▶ [Data for analysis]
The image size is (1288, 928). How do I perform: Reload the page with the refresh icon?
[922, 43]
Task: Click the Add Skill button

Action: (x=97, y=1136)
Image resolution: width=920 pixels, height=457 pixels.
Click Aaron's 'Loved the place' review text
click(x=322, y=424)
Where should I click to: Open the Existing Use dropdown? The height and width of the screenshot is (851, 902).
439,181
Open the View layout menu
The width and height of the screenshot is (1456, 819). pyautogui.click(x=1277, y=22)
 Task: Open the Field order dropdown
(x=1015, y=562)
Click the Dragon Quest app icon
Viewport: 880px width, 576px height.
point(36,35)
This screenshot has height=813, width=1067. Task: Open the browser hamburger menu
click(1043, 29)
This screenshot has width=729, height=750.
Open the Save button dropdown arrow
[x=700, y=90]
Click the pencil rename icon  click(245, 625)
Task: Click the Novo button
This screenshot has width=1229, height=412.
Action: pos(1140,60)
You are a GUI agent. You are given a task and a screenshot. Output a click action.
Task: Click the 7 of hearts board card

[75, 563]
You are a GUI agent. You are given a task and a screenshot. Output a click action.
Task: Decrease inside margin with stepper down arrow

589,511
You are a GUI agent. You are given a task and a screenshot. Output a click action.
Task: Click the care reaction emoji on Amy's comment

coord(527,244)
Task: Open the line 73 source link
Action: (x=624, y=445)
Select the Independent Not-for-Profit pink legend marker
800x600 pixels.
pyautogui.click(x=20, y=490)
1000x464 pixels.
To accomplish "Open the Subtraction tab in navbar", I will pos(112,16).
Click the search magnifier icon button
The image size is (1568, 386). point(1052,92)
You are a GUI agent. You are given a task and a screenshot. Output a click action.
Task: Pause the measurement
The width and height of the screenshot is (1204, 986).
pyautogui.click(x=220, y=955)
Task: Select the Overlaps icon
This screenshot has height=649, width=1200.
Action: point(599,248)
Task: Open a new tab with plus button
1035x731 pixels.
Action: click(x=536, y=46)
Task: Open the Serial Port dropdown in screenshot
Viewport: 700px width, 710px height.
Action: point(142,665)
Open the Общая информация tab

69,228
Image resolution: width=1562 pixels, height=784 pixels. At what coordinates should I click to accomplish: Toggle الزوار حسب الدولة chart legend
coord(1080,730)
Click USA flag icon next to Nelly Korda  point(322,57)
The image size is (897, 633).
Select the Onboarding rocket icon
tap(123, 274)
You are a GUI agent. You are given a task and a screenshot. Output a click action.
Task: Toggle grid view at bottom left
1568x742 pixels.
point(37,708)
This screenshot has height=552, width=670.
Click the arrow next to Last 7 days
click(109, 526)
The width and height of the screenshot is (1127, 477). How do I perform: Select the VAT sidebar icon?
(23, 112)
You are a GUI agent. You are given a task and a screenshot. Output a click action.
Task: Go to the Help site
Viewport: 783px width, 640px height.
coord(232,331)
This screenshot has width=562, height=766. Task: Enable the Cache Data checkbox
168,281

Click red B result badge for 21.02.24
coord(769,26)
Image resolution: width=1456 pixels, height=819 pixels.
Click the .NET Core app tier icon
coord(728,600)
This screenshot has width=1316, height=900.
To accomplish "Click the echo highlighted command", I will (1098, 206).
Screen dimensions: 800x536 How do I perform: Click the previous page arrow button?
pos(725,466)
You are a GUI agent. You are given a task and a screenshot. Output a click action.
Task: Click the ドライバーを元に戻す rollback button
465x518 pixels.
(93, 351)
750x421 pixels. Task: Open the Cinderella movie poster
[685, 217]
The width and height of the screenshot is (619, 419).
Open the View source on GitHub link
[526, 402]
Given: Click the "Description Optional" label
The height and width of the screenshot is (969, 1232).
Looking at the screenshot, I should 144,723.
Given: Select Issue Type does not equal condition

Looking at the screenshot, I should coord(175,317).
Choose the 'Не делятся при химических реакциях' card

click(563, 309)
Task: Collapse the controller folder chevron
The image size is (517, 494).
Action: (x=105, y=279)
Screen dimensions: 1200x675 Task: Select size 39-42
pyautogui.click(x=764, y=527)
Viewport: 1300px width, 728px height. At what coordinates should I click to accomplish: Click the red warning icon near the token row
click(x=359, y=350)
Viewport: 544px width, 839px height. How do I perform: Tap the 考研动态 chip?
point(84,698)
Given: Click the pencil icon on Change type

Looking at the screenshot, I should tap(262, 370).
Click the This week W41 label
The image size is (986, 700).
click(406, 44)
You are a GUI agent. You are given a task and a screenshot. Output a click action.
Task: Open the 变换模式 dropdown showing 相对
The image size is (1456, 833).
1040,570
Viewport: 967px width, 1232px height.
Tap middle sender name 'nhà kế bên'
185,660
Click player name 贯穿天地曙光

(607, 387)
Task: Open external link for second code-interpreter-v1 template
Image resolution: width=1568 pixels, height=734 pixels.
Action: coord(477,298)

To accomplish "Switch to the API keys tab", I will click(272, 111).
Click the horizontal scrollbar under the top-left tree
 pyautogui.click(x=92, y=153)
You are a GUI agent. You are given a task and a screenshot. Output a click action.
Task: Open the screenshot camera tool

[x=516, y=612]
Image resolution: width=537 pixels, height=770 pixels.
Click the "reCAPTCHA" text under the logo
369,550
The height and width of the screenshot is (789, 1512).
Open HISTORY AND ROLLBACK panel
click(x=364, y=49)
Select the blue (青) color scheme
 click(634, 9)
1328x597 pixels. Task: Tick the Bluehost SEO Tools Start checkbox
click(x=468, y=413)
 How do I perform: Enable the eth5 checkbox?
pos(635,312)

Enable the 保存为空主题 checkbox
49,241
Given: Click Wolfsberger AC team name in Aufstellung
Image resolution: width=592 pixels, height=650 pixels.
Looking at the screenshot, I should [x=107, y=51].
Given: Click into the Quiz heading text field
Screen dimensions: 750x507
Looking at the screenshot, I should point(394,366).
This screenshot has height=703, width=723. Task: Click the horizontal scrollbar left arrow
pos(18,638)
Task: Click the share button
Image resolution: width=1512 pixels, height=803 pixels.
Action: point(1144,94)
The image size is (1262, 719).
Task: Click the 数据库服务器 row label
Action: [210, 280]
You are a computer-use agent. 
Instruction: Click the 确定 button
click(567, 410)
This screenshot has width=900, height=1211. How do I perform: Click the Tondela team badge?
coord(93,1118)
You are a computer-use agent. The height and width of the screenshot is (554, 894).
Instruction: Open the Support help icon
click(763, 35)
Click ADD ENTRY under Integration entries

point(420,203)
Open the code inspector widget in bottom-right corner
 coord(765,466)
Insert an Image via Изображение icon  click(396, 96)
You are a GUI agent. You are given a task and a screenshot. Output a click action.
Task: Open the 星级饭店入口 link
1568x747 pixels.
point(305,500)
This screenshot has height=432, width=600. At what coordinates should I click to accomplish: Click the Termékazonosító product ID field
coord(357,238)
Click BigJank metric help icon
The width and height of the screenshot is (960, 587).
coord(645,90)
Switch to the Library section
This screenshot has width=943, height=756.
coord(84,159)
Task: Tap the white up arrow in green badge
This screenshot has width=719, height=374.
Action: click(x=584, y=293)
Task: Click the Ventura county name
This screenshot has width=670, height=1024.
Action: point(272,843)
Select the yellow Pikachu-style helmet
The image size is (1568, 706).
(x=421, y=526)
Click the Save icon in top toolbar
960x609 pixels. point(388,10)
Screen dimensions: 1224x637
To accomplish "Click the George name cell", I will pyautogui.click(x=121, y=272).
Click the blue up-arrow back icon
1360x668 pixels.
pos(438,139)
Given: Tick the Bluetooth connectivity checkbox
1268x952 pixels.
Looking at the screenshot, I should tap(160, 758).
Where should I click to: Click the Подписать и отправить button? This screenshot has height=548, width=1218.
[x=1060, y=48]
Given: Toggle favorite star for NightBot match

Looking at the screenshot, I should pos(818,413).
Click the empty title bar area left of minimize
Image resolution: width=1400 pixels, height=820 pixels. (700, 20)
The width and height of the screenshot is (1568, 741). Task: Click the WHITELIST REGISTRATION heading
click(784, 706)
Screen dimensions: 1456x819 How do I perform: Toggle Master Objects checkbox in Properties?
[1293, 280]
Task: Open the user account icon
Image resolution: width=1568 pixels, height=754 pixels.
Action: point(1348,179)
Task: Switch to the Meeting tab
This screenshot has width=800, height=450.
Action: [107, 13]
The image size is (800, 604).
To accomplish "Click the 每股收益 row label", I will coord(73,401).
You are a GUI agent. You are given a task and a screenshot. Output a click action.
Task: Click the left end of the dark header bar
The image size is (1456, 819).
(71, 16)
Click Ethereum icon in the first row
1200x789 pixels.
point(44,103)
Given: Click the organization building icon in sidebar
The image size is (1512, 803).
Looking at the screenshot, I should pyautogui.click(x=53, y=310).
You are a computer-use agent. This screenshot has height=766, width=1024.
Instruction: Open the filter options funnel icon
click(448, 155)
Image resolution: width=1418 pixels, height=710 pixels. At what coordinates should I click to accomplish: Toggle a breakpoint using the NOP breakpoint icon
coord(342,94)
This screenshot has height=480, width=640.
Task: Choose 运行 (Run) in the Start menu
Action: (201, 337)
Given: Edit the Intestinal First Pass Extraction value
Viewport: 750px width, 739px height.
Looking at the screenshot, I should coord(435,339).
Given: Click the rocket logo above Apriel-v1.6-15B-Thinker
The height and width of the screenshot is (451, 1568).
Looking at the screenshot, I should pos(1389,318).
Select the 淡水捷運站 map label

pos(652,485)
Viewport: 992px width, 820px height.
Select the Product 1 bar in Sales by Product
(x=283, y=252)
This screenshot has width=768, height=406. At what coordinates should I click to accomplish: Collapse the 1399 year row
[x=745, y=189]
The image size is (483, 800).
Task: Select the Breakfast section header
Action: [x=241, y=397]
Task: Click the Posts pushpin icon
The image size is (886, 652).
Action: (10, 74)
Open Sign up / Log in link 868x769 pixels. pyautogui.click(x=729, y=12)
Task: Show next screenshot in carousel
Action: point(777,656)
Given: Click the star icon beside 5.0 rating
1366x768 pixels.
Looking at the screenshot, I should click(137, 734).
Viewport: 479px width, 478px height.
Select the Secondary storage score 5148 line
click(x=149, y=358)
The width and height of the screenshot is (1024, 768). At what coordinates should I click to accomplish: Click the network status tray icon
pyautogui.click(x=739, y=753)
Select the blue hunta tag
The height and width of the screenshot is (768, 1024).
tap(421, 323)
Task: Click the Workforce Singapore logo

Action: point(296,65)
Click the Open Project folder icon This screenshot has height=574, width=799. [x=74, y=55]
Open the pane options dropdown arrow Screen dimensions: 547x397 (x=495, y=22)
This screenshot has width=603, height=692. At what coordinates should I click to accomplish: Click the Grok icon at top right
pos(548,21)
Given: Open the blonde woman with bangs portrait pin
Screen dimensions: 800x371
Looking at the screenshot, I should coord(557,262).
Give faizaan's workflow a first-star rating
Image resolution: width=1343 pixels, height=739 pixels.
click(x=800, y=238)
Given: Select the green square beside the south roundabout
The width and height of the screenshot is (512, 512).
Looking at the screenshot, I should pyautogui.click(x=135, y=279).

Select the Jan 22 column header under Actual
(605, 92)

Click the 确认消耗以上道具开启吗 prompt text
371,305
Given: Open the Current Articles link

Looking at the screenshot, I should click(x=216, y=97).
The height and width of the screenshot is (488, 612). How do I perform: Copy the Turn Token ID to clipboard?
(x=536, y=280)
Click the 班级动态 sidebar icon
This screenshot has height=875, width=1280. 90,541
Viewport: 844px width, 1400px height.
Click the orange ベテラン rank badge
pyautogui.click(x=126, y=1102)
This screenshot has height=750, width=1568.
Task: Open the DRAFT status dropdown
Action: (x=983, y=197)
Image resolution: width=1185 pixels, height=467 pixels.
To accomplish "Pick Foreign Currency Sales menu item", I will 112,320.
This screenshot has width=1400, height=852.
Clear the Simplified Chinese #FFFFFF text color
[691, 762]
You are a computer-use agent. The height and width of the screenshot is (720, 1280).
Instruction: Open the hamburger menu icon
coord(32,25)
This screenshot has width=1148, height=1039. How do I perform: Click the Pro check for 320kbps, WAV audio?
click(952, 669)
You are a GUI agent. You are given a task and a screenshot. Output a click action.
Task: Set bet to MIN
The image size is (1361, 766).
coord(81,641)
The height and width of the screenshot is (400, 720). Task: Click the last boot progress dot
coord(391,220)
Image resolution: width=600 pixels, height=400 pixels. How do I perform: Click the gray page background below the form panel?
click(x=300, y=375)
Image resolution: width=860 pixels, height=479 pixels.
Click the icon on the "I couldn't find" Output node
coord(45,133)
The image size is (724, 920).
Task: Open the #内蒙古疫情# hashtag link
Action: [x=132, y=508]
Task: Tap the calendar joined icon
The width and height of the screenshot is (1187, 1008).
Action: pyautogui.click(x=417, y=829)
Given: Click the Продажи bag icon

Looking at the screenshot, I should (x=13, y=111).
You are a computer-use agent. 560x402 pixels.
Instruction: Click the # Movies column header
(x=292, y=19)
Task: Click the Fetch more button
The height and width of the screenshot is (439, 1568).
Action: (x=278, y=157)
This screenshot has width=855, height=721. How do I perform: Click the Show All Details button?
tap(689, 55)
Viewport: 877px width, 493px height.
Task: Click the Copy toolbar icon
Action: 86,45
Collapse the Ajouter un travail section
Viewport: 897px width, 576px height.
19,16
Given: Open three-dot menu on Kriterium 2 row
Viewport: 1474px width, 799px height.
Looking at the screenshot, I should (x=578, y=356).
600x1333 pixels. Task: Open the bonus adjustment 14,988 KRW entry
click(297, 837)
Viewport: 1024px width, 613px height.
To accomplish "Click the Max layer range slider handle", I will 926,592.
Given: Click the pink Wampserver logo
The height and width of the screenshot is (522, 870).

▶ [Required action]
State the number of lines in the entries above that contain the word "green", and nothing more.

▶ [Written solution]
2